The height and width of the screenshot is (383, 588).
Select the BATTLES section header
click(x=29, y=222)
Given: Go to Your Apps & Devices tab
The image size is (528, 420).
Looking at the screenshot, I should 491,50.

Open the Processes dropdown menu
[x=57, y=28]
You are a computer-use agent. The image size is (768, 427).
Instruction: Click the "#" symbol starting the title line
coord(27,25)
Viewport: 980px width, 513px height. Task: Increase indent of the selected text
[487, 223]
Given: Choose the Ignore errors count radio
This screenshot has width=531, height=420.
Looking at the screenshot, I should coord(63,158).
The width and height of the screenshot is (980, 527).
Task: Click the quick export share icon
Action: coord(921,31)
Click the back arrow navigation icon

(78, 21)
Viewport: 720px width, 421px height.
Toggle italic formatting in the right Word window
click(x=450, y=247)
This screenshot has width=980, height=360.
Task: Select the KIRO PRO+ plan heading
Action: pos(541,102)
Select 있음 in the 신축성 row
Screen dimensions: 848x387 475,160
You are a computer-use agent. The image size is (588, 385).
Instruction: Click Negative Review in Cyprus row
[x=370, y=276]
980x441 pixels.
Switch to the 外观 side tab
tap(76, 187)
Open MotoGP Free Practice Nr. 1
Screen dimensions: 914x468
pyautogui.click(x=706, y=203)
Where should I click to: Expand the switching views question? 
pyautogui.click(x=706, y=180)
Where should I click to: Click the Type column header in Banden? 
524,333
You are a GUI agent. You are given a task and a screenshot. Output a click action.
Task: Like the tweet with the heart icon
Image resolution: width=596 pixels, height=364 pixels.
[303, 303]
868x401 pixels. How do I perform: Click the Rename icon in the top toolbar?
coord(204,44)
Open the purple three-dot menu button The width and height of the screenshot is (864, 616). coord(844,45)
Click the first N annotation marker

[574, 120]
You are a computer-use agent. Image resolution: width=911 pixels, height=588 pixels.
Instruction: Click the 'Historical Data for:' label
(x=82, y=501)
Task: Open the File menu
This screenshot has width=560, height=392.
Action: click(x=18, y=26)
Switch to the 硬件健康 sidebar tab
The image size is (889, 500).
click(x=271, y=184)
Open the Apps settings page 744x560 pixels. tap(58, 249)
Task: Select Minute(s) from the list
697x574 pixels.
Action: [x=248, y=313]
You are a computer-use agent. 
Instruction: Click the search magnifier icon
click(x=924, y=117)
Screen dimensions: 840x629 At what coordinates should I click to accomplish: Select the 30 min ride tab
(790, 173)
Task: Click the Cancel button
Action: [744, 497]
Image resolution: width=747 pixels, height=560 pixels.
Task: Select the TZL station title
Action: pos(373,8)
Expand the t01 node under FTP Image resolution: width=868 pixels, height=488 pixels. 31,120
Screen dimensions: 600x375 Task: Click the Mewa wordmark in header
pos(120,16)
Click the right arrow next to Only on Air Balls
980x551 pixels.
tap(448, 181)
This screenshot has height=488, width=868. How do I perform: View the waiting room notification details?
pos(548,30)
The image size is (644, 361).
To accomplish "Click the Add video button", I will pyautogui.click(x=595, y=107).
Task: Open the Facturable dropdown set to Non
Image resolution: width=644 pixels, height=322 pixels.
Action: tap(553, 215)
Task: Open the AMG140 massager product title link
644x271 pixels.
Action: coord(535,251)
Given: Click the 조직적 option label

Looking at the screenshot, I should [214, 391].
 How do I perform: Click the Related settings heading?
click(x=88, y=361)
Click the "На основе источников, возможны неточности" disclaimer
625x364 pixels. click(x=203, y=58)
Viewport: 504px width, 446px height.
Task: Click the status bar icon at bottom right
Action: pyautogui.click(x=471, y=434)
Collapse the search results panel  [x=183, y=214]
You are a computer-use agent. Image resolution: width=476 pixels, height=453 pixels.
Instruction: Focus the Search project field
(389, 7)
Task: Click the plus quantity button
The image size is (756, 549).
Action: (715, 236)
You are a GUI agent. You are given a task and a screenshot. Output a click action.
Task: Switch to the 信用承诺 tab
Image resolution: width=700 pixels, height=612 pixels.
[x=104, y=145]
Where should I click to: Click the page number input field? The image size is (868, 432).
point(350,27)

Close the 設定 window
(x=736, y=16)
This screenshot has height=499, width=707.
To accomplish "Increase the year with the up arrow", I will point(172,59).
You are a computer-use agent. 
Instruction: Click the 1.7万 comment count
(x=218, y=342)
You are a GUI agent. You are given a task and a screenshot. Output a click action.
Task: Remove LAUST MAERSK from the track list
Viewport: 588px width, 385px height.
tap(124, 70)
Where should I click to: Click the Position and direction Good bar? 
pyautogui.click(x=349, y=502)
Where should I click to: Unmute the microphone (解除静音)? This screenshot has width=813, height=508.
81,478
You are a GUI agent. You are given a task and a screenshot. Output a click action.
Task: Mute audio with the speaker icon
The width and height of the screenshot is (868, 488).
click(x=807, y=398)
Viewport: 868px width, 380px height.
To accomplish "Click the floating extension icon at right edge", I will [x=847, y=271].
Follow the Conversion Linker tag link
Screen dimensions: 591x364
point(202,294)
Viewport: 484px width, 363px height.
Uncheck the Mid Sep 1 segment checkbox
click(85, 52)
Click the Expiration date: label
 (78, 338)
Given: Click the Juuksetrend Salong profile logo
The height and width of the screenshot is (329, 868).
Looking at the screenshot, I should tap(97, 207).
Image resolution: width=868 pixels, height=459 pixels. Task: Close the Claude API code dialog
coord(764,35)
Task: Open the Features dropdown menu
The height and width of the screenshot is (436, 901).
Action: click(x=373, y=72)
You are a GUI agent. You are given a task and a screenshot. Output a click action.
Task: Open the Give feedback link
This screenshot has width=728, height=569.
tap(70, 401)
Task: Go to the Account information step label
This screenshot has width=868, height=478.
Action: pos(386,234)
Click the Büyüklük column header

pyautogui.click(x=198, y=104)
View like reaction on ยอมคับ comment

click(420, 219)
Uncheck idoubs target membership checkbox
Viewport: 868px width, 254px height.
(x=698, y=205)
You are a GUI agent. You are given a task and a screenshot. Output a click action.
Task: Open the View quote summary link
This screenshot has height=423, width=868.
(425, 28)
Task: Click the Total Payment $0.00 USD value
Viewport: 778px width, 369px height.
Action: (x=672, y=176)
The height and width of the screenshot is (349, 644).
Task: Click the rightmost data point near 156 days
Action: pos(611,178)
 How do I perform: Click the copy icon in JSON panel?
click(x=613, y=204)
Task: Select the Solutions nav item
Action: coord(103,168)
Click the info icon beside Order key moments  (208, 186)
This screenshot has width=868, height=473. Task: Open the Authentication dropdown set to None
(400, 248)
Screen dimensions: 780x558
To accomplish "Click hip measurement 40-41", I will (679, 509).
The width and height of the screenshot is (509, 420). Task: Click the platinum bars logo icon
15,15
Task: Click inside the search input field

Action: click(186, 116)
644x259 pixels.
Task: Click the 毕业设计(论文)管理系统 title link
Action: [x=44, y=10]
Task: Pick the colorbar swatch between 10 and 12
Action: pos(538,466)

────────────────────────────────────────

Only one stretch of the data above is needed. Restate it word for word, from the line containing "This screenshot has width=868, height=478." through the line containing "Task: Click the Total Payment $0.00 USD value", both ends included.

This screenshot has width=868, height=478.
Action: pos(386,234)
Click the Büyüklük column header

pyautogui.click(x=198, y=104)
View like reaction on ยอมคับ comment

click(420, 219)
Uncheck idoubs target membership checkbox
Viewport: 868px width, 254px height.
(x=698, y=205)
You are a GUI agent. You are given a task and a screenshot. Output a click action.
Task: Open the View quote summary link
This screenshot has height=423, width=868.
(425, 28)
Task: Click the Total Payment $0.00 USD value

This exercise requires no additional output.